Sanaetakachi, the newly elected ruling Japanese party leader, will attend a press conference after the LDP presidential election in Tokyo on Saturday, October 4, 2025.
Yamazaki Yuichi | Pool photos via AP
Japan’s ruling party chose Hardline conservative Sanaetakachi as its head on Saturday, putting her on the course and becoming the country’s first female prime minister in a move to investors and neighbors.
The liberal Democrats, who have ruled Japan for almost all of the postwar years, elected 64-year-old Takaichi, who has been angered by rising prices and regained trust from the public, attracted by opposition groups who promised to stimulate and tighten immigrants.
A vote in Congress to choose an alternative to the resigned Isgaba is expected on October 15th. The deflection is supported because the ruling coalition holds the largest seat.
I will inherit the party of crisis
The only woman out of five LDP candidates, Kochi won in a leak against the more moderate Kishi Onojima, 44-year-old nighiro, who had bid to become the youngest modern leader in Japan.

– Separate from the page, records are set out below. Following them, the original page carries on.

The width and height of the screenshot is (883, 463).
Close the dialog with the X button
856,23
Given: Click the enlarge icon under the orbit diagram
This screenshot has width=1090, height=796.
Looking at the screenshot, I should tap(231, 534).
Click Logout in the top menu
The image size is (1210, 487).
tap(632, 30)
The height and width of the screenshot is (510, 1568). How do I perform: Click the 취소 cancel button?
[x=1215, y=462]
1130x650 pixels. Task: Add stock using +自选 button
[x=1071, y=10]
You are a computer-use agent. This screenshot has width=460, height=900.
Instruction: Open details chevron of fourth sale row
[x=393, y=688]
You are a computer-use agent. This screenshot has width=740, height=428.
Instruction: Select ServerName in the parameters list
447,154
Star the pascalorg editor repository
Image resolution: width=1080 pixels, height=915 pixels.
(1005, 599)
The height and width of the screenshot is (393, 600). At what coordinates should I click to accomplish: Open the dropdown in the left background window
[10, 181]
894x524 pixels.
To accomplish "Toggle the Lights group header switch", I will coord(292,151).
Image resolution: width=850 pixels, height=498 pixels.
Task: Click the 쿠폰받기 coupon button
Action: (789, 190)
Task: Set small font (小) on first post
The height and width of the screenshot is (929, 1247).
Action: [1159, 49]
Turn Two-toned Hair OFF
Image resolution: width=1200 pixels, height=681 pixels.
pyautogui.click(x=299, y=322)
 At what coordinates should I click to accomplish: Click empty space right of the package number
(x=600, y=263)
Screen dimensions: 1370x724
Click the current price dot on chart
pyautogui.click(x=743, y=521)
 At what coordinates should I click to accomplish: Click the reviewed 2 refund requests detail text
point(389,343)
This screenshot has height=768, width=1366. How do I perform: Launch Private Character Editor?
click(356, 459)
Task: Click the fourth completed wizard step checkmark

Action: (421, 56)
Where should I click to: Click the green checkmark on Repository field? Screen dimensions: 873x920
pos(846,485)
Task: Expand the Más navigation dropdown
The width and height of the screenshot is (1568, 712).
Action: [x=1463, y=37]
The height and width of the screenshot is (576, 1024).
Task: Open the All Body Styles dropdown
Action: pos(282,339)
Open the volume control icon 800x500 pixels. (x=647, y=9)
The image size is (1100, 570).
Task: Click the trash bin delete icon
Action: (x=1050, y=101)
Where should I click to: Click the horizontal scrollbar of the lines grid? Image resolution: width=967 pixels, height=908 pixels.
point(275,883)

Kochi, a former Minister of Economic Security and Home Affairs, with the world’s fourth largest economy, will take over the party in crisis.
Various other political parties, including the Expansive Democrats for People and the Anti-Immigrant Sansate, have steadily seduced voters, especially young people, away from the LDP.
The LDP and its coalition partners have lost a majority in both houses under Isba for the past year, causing his resignation.
“Recently, I’ve heard harsh voices from all over the country saying I don’t know what the LDP is representing anymore,” Kochi said in a speech before the leaked vote. “That sense of urgency drove me. I wanted to turn people’s anxiety about their daily lives and their future into hope.”
Her hero is Margaret Thatcher, the first female prime minister of the UK.
Prime Minister Abe’s “Abenomics” strategy, his strategy to boost the economy with aggressive spending and simple monetary policy, has previously criticised the Bank of Japan’s rising interest rates.
Such a spending shift could scare investors on Japanese bonds, worry about one of the world’s biggest debt loads, and put downward pressure on the yen.
Naoya Hasegawa, chief bond strategist at Okasan Securities in Tokyo, said Takada’s election weakened the BOJ’s rate of hikes this month.
At a press conference after her victory, Kochi made various plans to cut taxes and increase subsidies, but she said she understands “the importance of financial prudence.” BOJ’s monetary policy must explain economic vulnerability and wage growth, she said.
Stick to Trump’s trade deal
Kochi said he had planned to honor the investment contract with President Donald Trump, which reduced tariffs he punished in exchange for investments supported by Japanese taxpayers.
Japan’s US ambassador George Glass congratulated Takachi and posted to X that he looks forward to strengthening its partnership with Japan “in all aspects.”
However, her nationalist position may regularly visit the Yaskuni Temple to visit the war dead in Japan, and rile neighbors like South Korea and China, as some Asian countries consider to be symbols of militarism in the past.
South Korea will “work together to maintain positive momentum in South Korea and Japan relations,” President Lee Jae Myung’s office said in a statement.
Kochi also supported a revision of Japan’s pacifist postwar constitution, suggesting that this year Japan could form a “quasi-security alliance” with Taiwan, the democratically governed island that China advocated.
Taiwanese President Lai Qingte welcomed the election, saying that she was “a steady friend of Taiwan.”
“Under the leadership of the new (LDP) President, it is hoped that Taiwan and the Japanese President will be able to deepen partnerships in areas such as economic and trade, security and technical cooperation,” he said in a statement.
If elected prime minister, Kochi said, “Japan is back!”
“I will abandon my work-life balance and do my job, work, work,” Takato said in his victory speech.
Warnings for foreigners
Some of her supporters saw her choice as a turning point in politics dominated by Japanese men. Kochi made a bold pledge to lift the number of women in the cabinet on par with the Nordic countries.
“The fact that women have been chosen may be positive. I think it shows that Japan is really beginning to change and that message is being conveyed.”
However, her other socially conservative positions are more popular among men than women, including the opposite changes that allow married couples to have separate surnames, polls show.
But her conservative appeal may help blunt the rise of Sansate, which invaded the political mainstream in the July election.
Reflecting the warning about foreigners in Sansate, she launched her first official campaign speech with an anecdote about tourists reportedly kicking sacred deer in her hometown of Nara.
Takae, whose mother was a police officer, has promised to close the rules-breaking visitors and immigrants who have come to Japan in record numbers in recent years.
“We hope that she will steer Japanese politics in the direction of “anti-globalism” to protect the national interests and help people to regain prosperity and hope,” Sanceite said in a statement.